**Supplied material**.

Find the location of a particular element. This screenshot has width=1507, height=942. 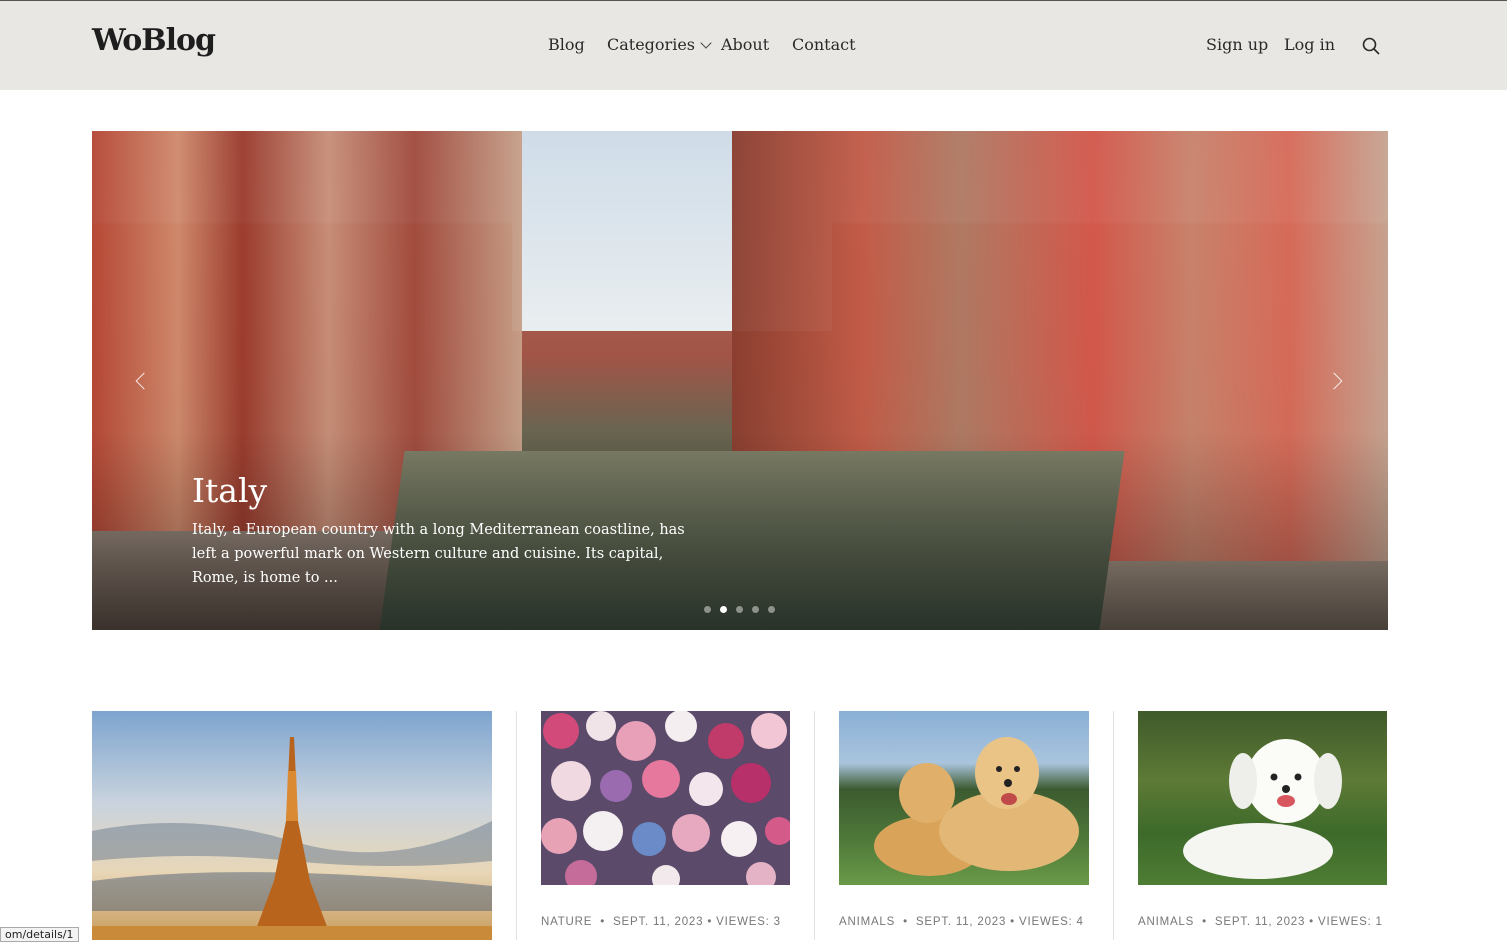

card-category-4: ANIMALS is located at coordinates (1166, 922).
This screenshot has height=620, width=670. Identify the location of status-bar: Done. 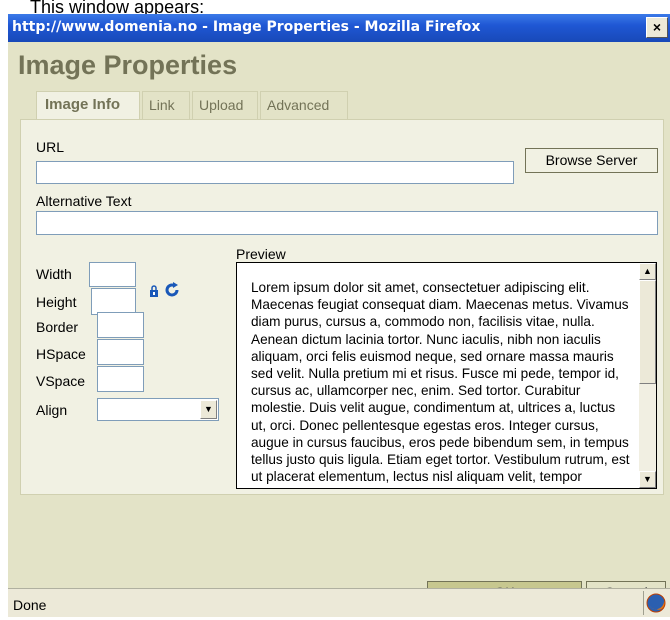
(339, 602).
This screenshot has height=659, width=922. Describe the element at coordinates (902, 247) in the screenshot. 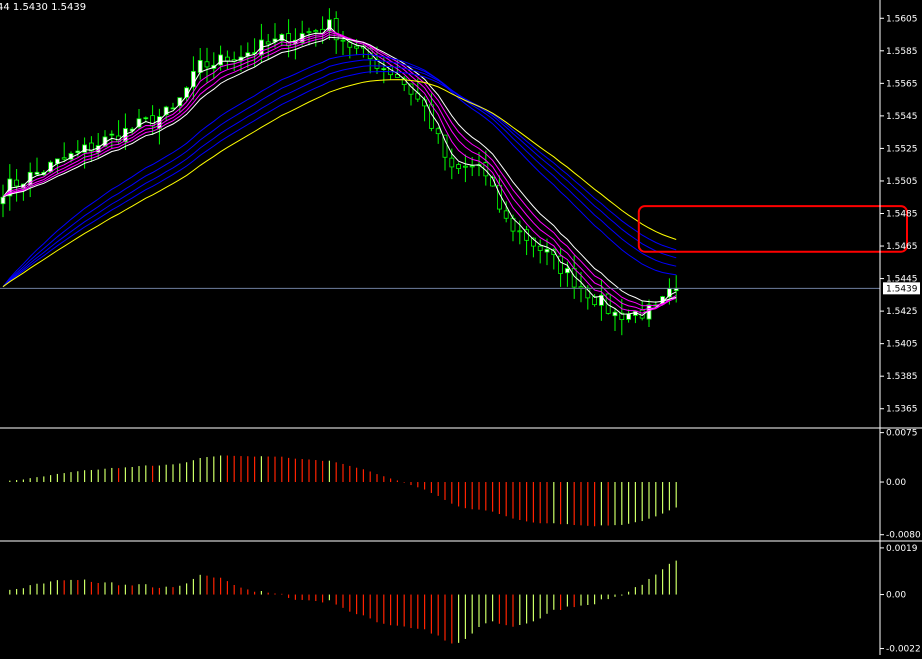

I see `price-tick-label: 1.5465` at that location.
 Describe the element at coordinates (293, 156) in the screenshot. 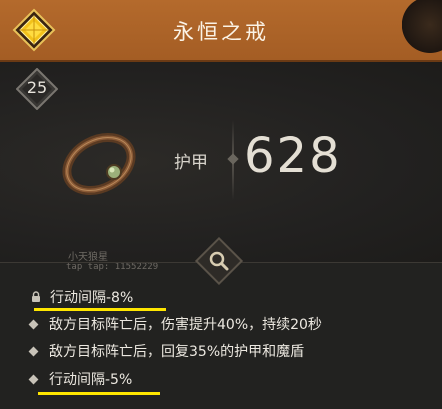

I see `stat-value: 628` at that location.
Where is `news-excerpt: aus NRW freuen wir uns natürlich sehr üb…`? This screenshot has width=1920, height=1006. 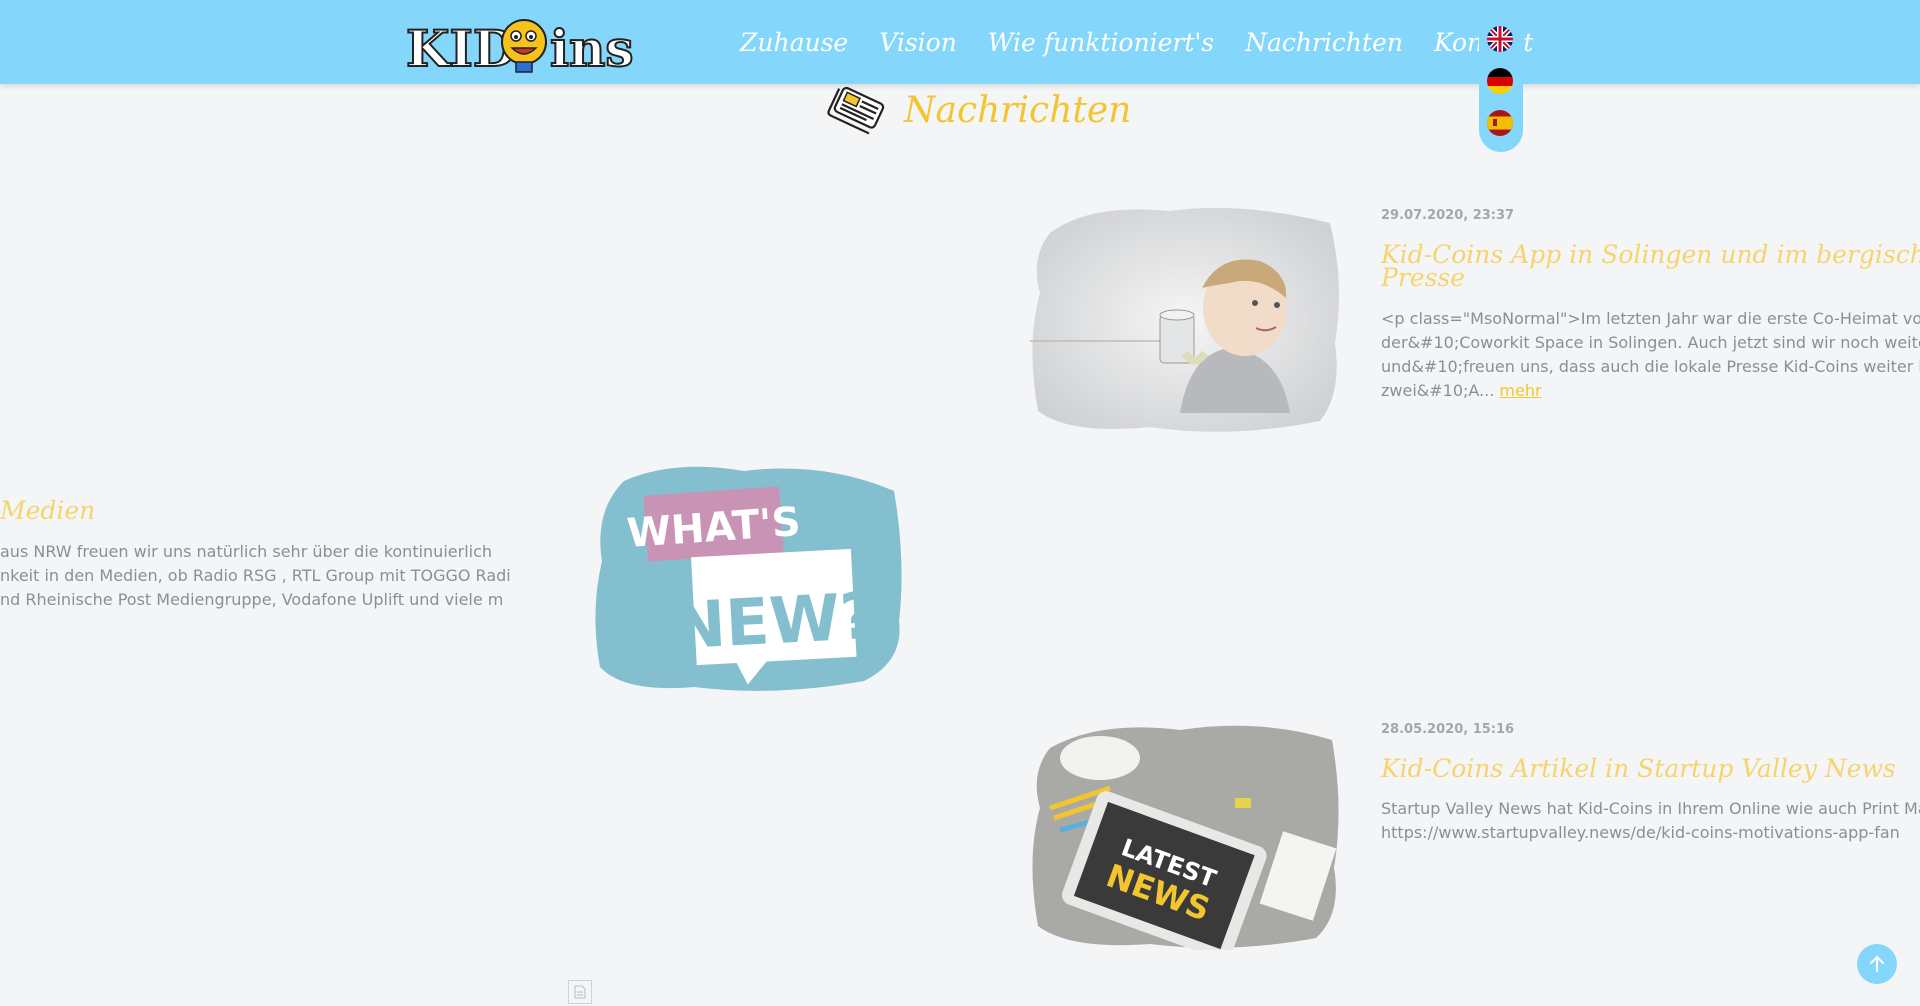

**Problem requirements**. Switch every "screenshot" in the listing above to "image" and give the listing again with everything else unchanged. Leave the pictures out.

**Result of the exercise**.
Find the location of a particular element. This image has width=1507, height=942. 

card-category-4: ANIMALS is located at coordinates (1166, 922).
This image has height=620, width=670. Identify the location of status-bar: Done. 
(339, 602).
This image has height=659, width=922. Describe the element at coordinates (902, 247) in the image. 

I see `price-tick-label: 1.5465` at that location.
 Describe the element at coordinates (293, 156) in the image. 

I see `stat-value: 628` at that location.
Where is `news-excerpt: aus NRW freuen wir uns natürlich sehr üb…`? This image has width=1920, height=1006. 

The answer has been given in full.